The young Danny is a lone film lover who doesn't fit in with High School or the dangerous streets of his home town of NY, NY. He'd rather be scarfing popcorn in old decrepit movie theaters with the house speakers blaring. When his friend and projectionist gives him a sneak preview to the latest Jack Slater movie, the magic of the movie sucks him in, literally. Finding himself inside the movie with his hero and playing by the genre rules, Danny tries to help Jack (Arnold Schwarzenegger) avenge the death of his second cousin from nefarious gangsters and the Machiavellian assassin, Benedict (charmingly played by Charles Dance (Alien 3)). When the action spills out into the real world, the antes are upped and the threats become more real as the nonfictional world is threatened by the fictional ones.
Arnold's first Producer credit sees him fronting a horse of a different color called Last Action Hero, a post-modern satiric romp through the tropes and cliches of Action fiction amid our violent crime filled reality. The studio went all out, advertising via NASA and selling nonviolent action figures, then allowed the film to be stomped flat by Jurassic Park's scaly second weekend. However the failure of LAH is more likely due to the bad word of mouth and obvious misinformation and expectations of audiences & critics alike, both of whom missed the point entirely. The dreary depressing real New York, with its rotting old cinemas and bloody knuckled muggers are the sour to the sunshine bullet ridden escapist fantasy's sweet.
The balancing act is astounding, the quality of the action and the humor in the face of general opinion proves the movie was ahead of it's time. The stupid jokes are mostly on purpose, the 90s rock n roll attitude and soundtrack are too loud by half, the flubs and continuity errors are obviously intentional. The movie laughs and whoops it up with you; it's funny bone is firmly connected to it's trigger finger. Perhaps over the top humor and plotting went way over the heads of its intended viewers? The smart script had numerous rewrites (ironically by one of the 90s sharpest action scribes Shane Black of Last Boy Scout fame) but in the end attains the perfect balance of funny and dark tinged fun. Director John McTiernan lives in this genre, and is basically spoofing his own successes (Die Hard, Predator). He delivers some great action sequences, visuals and heart while at the same time satirizing those same style of sequences found in dumbed down man-flicks with slo-motion leaps from the edge of you seat that we all know and love. Huge advertising, huge budgets, huge expectations on everyone's part, Last Action Hero was almost doomed to fail. Very few "got it," and most just stayed away. Yet over the years cult fans, both Action genre-ists and art-house purists, have spearheaded its positives and home audiences seem to finally be "getting it".

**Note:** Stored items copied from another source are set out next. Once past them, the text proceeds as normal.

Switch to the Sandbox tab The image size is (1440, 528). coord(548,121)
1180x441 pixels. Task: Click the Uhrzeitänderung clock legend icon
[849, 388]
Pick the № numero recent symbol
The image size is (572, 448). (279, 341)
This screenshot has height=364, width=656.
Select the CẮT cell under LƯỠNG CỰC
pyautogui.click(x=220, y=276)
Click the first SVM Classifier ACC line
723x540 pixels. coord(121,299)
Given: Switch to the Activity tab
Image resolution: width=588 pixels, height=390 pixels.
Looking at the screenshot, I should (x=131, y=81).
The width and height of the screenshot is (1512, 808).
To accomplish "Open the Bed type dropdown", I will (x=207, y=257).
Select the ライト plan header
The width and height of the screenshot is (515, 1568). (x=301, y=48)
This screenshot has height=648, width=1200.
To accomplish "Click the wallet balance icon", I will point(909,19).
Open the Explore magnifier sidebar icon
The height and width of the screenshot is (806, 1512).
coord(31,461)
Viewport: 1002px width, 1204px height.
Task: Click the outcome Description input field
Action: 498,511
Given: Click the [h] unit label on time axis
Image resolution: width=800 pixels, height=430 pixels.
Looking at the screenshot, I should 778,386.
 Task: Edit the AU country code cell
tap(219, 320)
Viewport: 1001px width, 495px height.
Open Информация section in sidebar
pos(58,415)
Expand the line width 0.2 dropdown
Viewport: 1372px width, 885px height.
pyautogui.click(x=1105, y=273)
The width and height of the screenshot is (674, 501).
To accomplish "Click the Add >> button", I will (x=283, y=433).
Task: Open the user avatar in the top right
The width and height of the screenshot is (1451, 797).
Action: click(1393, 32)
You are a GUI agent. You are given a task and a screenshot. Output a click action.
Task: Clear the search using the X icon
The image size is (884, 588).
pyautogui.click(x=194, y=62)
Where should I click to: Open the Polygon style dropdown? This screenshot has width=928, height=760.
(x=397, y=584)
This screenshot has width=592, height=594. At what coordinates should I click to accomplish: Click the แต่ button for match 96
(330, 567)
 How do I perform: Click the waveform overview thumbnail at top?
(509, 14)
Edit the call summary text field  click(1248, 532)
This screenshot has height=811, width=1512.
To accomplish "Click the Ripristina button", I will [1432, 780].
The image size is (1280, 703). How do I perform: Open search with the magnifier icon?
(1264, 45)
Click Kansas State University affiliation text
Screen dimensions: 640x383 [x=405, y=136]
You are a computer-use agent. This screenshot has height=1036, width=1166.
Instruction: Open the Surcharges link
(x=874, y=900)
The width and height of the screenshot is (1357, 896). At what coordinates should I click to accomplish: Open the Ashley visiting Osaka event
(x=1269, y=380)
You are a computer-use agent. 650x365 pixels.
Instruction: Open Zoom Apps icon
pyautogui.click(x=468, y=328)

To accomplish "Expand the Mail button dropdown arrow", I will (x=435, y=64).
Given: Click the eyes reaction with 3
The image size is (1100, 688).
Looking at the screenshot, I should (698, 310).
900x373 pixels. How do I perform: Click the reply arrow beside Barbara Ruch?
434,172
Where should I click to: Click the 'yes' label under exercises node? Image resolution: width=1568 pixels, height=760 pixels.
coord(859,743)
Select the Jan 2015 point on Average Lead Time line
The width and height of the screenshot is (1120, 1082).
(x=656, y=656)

If you squint just so, a murky undercurrent of painful nostalgia for the golden age of cinema and the love of single screen movie-houses can be seen running through the film's veins, skillfully rounding out the punchy jokes and quips with an adept melancholy for things long gone (that just keep on getting truer). Last Action Hero is, most surprisingly, the funeral for all those theaters that have been torn down to make way for the multiplexes, for all the old men in booths upstairs who lost their jobs, for all those Houdini's who don't have anywhere to perform with gold gilded balconies. Places where you can no longer hear the soft purr of the projector, or sit in the complete dark without advertisements or cell phone screens, it was Last Action Hero that eulogized them with a nod and a wink. It was a unlooked for Roast of "the-way-it-was" and foreshadowing of "where-it-is-going". Unfortunately, they don't make them like this anymore, and certainly never did.
7.5 Shooting Dynamite in a moving car while changing your Sony MiniDiscs out of 10 (GOOD)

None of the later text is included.